The strength of this method is that it gives the employees clear instructions to remember processes or tasks that should be taken. It is suitable for explaining procedures and introducing new technical terms and definitions. You can also utilize multimedia to make the content more engaging. Below is an example of how animation simplifies abstract concepts of a leadership training course and makes them easier to grasp:
2. Solution to Problem
To ace this method, you simply show the problems and solutions to address them. When L&D managers organize training materials using this method, learners can understand how to apply the theories in practical situations. This method has your back if you are trying to demonstrate steps or educate your employees on how to react to a specific situation.
Of course, multimedia, especially animation, is always there for you. With lively illustration and expressive sound effects, employees get to memorize the solutions and how to apply them easier, even if they are in emergency cases.
3. Easy to Difficult
One of the best ways to train employees is to lead them slowly and provide them with simple information before introducing complex information. When L&D managers organize training materials starting with the most basic knowledge, learners have more time to get acquainted with new information and upgrade their understanding by accessing more complex concepts. For L&D managers looking for a method to deliver advanced content, this method helps to avoid overwhelming students with new complex information.
L&D managers can incorporate self-check assessments and branching activities for learners to assess what they have learned. These activities allow employees to ensure they have no misunderstanding before approaching other content.
4. Familiar to Unfamiliar
Starting with familiar basic information and moving on to new, unfamiliar concepts when you organize training materials is also an excellent way to go. The method contains similes, comparisons, metaphors, and other techniques to teach new information as it is easier to link between concepts. The relatability with the new concept enhances the learning experience and willingness to learn as employees absorb new views based on their knowledge. This method is friendly to any type of content, regardless of employees’ level, as the whole lesson is built based on one common knowledge for everyone.
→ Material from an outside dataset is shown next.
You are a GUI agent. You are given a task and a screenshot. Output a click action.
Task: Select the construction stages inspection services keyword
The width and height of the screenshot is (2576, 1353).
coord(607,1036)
Self-assessments and games are your good friend regarding Familiar-to-Unfamiliar methods as they create lighter and fun moods.
This method introduces content and objectives without building on one another, and the order in which the student navigates the course doesn’t matter. It is helpful for self-led classes, where learners have the freedom to navigate the course as needed. The flexibility of this method is the strength that L&D managers should consider if they have to prepare for e-learning courses.
Congratulations! You have explored the most practical and essential ways to organize training materials. We hope these methods will assist you in creating exciting and engaging courses for your employees. Now, it’s time to start the ball rolling!